Check Point Hardware Diagnostic Tool for Hardware and OS

Notice: This blog post was originally published on Indeni before its acquisition by BlueCat.

The content reflects the expertise and perspectives of the Indeni team at the time of writing. While some references may be outdated, the insights remain valuable. For the latest updates and solutions, explore the rest of our blog

Key Takeaways
  • Continuous verification of NTP configuration and operation on Check Point gateways is required to prevent time drift that can impact logging, clustering, and security functions.
  • Interfaces must be monitored for drops, errors, and collisions, along with speed/duplex, IP, and MAC details, to quickly detect and diagnose physical or configuration-related network issues.
  • Cluster members should be regularly compared for routing tables, acceleration settings, kernel parameters, and configuration files to identify and remediate Check Point cluster misconfigurations.
  • Key Check Point daemons (such as pdpd, routed, cpd, fwd) need proactive process monitoring to detect crashes, restarts, memory leaks, and abnormal behavior via system process and core dump analysis.
  • License and support contract states, including capacity limits and renewal dates, must be continuously validated to avoid unexpected feature loss or interruption of IPS signature updates.
  • High availability management synchronization status and certificate expiration dates (SIC, VPN, OPSEC) must be tracked to ensure management failover readiness and uninterrupted secure communications.

Check Point Firewalls Diagnostic Tool

Below are samples of hidden issues that maybe lurking in your network environment.

Keep the clocks in sync

You’ve gone through the trouble of configuring the use of NTP on all of your firewalls. It worked at the time you’ve configured it. Then, months later, while troubleshooting an issue you realize the clock is no longer set correctly.

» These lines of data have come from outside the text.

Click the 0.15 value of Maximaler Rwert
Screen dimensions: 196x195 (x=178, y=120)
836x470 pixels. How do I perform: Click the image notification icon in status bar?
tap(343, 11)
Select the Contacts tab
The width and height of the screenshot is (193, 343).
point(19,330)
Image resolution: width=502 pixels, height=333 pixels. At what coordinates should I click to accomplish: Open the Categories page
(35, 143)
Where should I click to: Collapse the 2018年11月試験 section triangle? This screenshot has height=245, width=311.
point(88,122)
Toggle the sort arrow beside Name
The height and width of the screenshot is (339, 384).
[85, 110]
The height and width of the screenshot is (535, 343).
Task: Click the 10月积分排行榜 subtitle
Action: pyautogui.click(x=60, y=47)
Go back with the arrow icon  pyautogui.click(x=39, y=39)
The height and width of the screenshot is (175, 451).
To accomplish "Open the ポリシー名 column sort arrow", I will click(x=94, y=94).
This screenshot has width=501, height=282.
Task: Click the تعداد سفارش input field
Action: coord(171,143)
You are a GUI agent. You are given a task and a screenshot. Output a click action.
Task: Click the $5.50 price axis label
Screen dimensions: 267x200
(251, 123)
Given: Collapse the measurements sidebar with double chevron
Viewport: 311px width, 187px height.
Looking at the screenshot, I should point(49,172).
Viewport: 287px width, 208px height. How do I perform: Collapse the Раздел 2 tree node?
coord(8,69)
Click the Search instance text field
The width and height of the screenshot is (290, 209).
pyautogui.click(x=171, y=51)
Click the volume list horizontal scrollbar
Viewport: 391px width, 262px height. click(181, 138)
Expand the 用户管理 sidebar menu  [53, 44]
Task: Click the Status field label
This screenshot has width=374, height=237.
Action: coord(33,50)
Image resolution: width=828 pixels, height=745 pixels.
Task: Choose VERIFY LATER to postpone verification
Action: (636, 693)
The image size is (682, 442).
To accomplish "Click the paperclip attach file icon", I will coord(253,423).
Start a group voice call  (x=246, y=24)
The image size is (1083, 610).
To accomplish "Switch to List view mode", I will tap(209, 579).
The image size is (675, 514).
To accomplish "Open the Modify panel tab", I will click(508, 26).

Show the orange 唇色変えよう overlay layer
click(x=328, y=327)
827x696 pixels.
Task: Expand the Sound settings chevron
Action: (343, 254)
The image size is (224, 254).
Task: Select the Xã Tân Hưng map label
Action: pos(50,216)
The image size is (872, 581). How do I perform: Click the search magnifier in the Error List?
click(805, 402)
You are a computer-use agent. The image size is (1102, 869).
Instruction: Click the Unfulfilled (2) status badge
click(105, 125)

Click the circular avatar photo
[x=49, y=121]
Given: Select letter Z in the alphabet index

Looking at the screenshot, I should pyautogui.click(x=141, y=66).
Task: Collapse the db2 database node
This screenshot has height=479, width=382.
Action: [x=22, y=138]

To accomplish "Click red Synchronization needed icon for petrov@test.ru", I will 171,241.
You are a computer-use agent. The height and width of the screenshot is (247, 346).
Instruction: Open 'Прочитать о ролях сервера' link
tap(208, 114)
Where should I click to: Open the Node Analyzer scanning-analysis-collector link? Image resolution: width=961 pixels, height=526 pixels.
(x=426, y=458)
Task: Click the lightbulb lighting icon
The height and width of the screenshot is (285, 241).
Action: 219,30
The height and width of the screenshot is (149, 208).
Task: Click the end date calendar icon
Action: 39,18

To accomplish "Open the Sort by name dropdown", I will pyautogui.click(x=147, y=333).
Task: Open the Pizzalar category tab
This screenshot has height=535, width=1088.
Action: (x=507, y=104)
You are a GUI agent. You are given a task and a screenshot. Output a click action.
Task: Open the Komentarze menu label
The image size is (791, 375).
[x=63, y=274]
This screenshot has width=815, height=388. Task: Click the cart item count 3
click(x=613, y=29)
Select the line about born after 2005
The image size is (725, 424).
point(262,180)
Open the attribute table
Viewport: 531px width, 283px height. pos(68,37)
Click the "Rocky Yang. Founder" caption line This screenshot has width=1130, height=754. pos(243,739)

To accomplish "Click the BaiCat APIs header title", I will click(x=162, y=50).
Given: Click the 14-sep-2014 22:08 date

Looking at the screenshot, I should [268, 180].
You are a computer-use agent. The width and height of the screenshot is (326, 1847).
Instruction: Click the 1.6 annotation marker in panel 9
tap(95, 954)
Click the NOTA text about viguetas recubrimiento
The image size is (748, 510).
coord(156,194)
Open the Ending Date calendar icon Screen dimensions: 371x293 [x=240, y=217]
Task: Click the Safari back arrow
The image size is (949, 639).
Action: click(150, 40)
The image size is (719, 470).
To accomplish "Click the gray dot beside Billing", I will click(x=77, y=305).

indeni constantly tests the current NTP configurations on a gateway. If NTP fails consistently for 24 hours we alert. The reason for the 24 hour threshold is to avoid alerting for any maintenance being done to your NTP server.

Commands used: ntpdate, ntpdq, etc. (depending on OS).

Monitor interfaces for drops, errors, collisions, etc.

Drops usually occur when the traffic load is more than the interface can handle, or the CPU can take off the interface (RX buffers).

Errors usually occur when the duplex settings are wrong.

Collisions usually occur when you have a setup from hell or simply outdated.

Whatever it is, you need someone to keep an eye and tell you when there are more drops, errors and collisions than there should be. It would be great if that someone would also tell you what interface it’s on, the speed+duplex settings for that interface, the IP addresses, MAC address, etc.

Commands used: ifconfig -a, ethtool.

Identify cluster misconfiguration

When configuring a Check Point cluster you need to make sure you get a lot of things right. Then, as time goes by, changes are made to the active member and sometimes they are not made to the standby member.

Or, as we’ve had seen more than once or twice, a device gets RMAed and the configurations on the new device aren’t exactly the same as the old device.

Whatever it is, you need to make sure the configurations match. indeni does that for you.

Commands used: netstat -rn (comparing routes), fw ctl multik stat, fwaccel stat, fw ctl get int <all_kparams>, cpstat fw, etc.  Files reviewed: all .conf and .def files.

Track processes, know when there are issues

pdpd, routed, gated, cpd, fwd, … all these daemons need watching. You need to know when they crash, recycle, core dump, memory leak or simply behave funny.

indeni is well aware of these processes and the need to track them. The moment a process misbehaves, you will be notified.

Commands used: ps (various flags). Data sources: various directories containing core dump files.

Ensure you’re covered – with licenses and contracts

Do you have the right licenses? Are you exceeding capacity? Are your contracts being renewed on time? Will you continue to get your IPS signature updates?

Sometimes it can be difficult to stay on top of everything. In case you’ve missed something, indeni is there to point it out to you. Not saying you will, but just in case.

Data sources: licenses and contracts stored in the management database. Commands used: cplic print.

Discover Management HA sync issues before your next DR exercise

You’ve set up two management servers in HA. It all worked flawlessly and you’re ready for when your primary data center disappears. Or at least, the next DR exercise.

Then, when you actually want to switch to the standby server you discover you’re in a bit of a situation. It didn’t sync for months and nobody noticed. Do not worry, indeni notices.

Commands used: our little secret :)

Certificate expiration tracking

Certificates are commonly used in secure communications. In the case of Check Point Firewalls, they are used in SIC (Secure Internal Communication), VPNs (some) and OPSEC connections.

Keeping track of which certificate is being used and when it’s about to expire can be tricky. indeni does that for you. You’ll get an alert before a certificate expires, so you have enough time to renew it.

Data sources: the certificates stored in the internal CA.